BEGIN Records

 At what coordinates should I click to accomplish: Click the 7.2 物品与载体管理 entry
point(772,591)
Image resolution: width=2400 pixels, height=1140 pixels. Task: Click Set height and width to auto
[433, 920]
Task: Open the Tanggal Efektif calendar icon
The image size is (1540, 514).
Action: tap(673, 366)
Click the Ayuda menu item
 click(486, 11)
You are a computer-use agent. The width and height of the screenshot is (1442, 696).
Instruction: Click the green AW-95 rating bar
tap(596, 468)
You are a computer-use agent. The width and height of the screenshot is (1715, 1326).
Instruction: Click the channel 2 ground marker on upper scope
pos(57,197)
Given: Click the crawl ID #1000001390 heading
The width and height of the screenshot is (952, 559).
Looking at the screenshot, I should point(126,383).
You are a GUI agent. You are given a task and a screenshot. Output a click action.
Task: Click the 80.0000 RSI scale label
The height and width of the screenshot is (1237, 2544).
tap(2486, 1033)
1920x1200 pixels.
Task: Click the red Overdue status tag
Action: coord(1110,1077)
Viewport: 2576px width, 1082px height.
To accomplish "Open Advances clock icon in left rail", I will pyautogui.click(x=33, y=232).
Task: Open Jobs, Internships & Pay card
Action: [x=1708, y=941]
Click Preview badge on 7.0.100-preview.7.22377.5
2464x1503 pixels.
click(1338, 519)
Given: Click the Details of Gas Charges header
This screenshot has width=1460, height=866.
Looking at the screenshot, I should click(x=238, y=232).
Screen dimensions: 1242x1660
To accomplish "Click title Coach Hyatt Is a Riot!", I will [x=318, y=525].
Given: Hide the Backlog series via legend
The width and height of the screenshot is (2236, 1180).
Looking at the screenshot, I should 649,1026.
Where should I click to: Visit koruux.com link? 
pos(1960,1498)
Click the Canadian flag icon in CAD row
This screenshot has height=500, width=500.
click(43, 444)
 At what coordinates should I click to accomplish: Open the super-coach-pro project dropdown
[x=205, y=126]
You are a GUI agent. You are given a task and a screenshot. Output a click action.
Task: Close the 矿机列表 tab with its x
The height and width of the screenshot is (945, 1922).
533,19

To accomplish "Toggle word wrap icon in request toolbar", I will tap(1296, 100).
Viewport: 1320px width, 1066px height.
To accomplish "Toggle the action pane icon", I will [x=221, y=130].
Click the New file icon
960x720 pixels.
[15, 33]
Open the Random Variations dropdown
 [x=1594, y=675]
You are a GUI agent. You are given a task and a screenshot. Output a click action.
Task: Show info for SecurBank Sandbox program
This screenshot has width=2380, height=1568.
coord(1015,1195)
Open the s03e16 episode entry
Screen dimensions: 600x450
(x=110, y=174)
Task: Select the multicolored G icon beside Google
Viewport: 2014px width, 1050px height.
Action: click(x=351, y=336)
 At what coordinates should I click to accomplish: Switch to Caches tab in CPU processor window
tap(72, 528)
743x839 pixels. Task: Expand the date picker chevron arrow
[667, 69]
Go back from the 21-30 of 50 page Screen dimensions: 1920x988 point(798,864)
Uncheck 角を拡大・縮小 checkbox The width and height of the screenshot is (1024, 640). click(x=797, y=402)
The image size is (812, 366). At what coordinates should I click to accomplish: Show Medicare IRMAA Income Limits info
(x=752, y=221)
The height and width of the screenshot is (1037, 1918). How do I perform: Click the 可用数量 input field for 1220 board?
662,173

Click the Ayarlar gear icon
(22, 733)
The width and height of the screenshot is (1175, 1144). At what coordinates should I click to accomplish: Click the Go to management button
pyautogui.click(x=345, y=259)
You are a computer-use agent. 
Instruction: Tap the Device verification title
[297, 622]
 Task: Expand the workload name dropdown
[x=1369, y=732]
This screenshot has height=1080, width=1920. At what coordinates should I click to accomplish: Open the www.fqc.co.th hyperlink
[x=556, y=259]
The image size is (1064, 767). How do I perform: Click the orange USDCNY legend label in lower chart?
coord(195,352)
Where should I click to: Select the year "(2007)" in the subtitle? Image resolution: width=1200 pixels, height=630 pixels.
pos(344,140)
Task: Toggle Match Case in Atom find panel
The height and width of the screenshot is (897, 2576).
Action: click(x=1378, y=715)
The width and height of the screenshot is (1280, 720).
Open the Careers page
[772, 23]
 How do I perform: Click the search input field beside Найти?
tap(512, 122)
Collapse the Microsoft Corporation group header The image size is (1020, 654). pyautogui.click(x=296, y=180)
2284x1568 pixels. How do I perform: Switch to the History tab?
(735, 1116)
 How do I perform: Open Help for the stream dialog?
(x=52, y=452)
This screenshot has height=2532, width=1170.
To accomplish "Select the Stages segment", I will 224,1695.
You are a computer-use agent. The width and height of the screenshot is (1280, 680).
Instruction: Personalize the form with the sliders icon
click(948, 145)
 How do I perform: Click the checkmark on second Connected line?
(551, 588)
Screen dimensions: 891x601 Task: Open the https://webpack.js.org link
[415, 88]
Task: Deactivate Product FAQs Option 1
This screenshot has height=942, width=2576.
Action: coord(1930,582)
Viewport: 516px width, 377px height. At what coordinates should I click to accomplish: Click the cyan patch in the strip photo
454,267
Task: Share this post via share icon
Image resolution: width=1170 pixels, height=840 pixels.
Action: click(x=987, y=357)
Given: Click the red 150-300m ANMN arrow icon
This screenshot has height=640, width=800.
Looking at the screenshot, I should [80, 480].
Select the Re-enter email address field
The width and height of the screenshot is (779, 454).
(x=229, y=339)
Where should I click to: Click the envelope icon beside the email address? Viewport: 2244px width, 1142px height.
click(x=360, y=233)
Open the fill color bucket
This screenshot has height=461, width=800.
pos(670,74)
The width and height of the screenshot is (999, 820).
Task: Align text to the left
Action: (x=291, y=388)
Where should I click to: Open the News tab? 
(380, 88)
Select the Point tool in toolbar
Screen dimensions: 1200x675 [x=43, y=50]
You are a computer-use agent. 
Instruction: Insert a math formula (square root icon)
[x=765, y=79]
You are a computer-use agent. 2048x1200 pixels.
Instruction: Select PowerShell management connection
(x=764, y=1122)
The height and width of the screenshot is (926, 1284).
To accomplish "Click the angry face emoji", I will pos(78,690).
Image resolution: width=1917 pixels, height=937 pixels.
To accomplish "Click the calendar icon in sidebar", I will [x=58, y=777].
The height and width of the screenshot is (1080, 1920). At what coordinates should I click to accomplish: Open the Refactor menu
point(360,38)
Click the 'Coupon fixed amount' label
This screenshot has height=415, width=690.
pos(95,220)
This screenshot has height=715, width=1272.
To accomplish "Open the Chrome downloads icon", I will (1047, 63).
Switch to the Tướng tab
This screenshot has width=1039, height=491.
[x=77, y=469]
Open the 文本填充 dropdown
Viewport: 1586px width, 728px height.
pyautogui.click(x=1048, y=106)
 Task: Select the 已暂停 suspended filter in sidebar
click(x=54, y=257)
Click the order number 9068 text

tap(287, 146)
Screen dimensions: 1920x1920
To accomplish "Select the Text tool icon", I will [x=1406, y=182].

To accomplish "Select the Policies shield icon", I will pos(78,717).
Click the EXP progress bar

END Records

▸ **Task requirements**
Reproduce verbatim the stretch of the records above from the line containing "Task: Share this post via share icon" through the line containing "(x=229, y=339)".

▸ **Complete answer**
Task: Share this post via share icon
Image resolution: width=1170 pixels, height=840 pixels.
Action: click(x=987, y=357)
Given: Click the red 150-300m ANMN arrow icon
This screenshot has height=640, width=800.
Looking at the screenshot, I should [80, 480].
Select the Re-enter email address field
The width and height of the screenshot is (779, 454).
(x=229, y=339)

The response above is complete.